Twitter has announced that it has found a security vulnerability in its Android app.
Twitter said that the problems related to an Android security issue in OS 8 and 9. According to Twitter, around 96 percent of people using Twitter for Android already have a security patch for this vulnerability. The company added that it has not found any evidence that this security flaw was exploited, but it can’t be completely sure.
Ray Kelly, principal security engineer at WhiteHat Security, a San Jose, Calif.-based provider of application security, says, “This demonstrates the challenges mobile app developers have around securing their companies applications. Mobile apps are more complex in that vulnerabilities can exist on the back end server, application code and in this case, the underlying OS itself. Often times companies are playing catchup around mobile app security due to the ever changing environment of SDKs and OS versions.”
Christoph Hebeisen, Director, Security Intelligence Research at Lookout, a San Francisco, Calif.-based provider of mobile phishing solutions, notes, “The vulnerability Twitter addressed recently was not a flaw in the Twitter app - the app used documented Android functionality but the implementation of that functionality in Android was flawed leading to a possibility of disclosure of private data to a malicious app running on the same device.

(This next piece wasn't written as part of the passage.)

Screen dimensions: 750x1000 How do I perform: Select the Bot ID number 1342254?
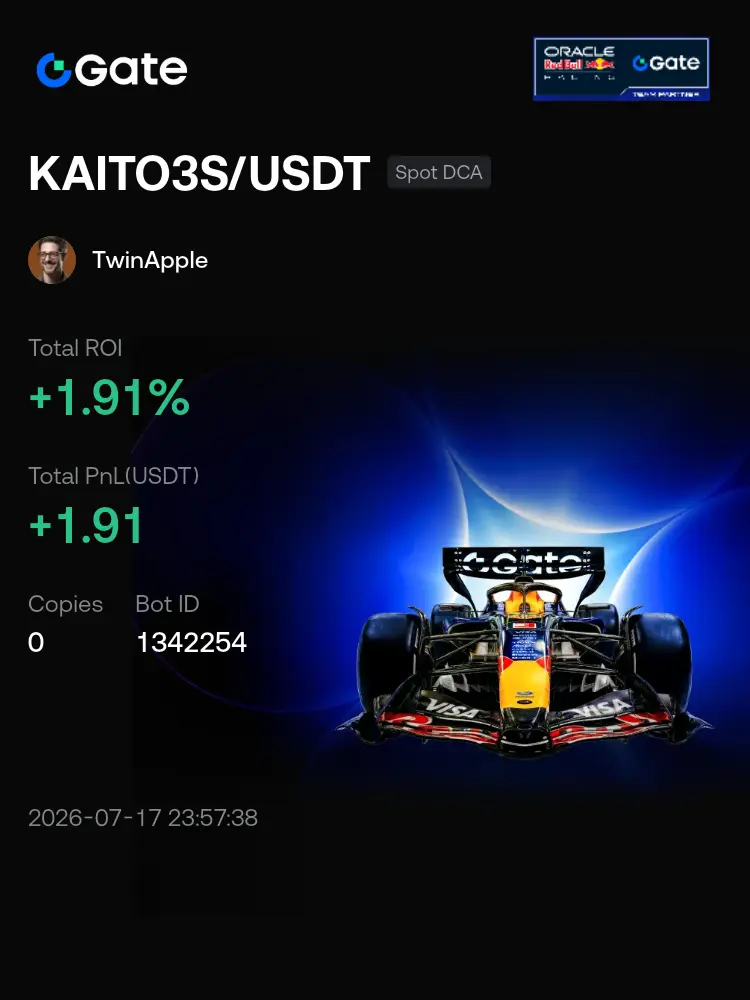191,642
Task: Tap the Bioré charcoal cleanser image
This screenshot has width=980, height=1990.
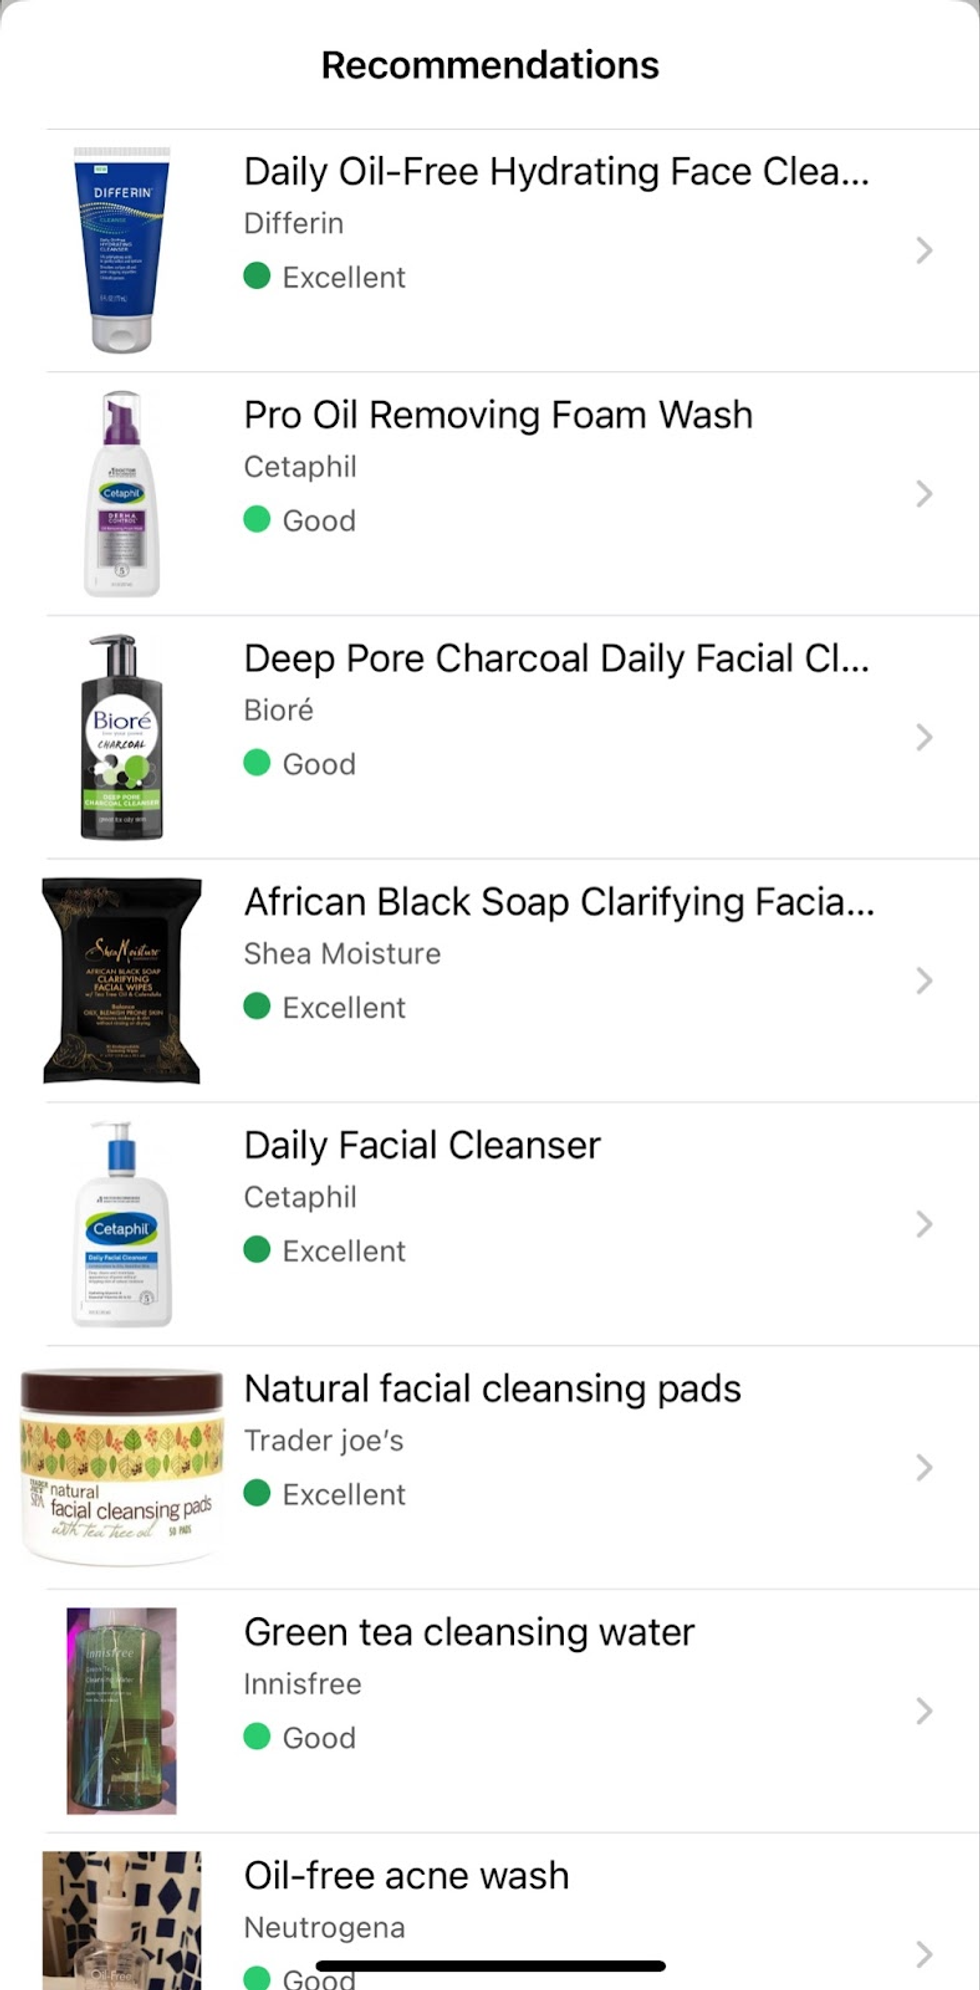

Twitter’s fix for this is a workaround to keep private data safe from attacks on this particular Android vulnerability. The bug in Android was fixed in October 2018 - only devices whose manufacturer support had ended before that date were affected by this. This is another reminder of how important it is to use only devices that receive regular security updates - devices with patch levels old enough to be susceptible to this vulnerability also contain bugs that would allow a complete system compromise exposing the private data of all apps on the device.”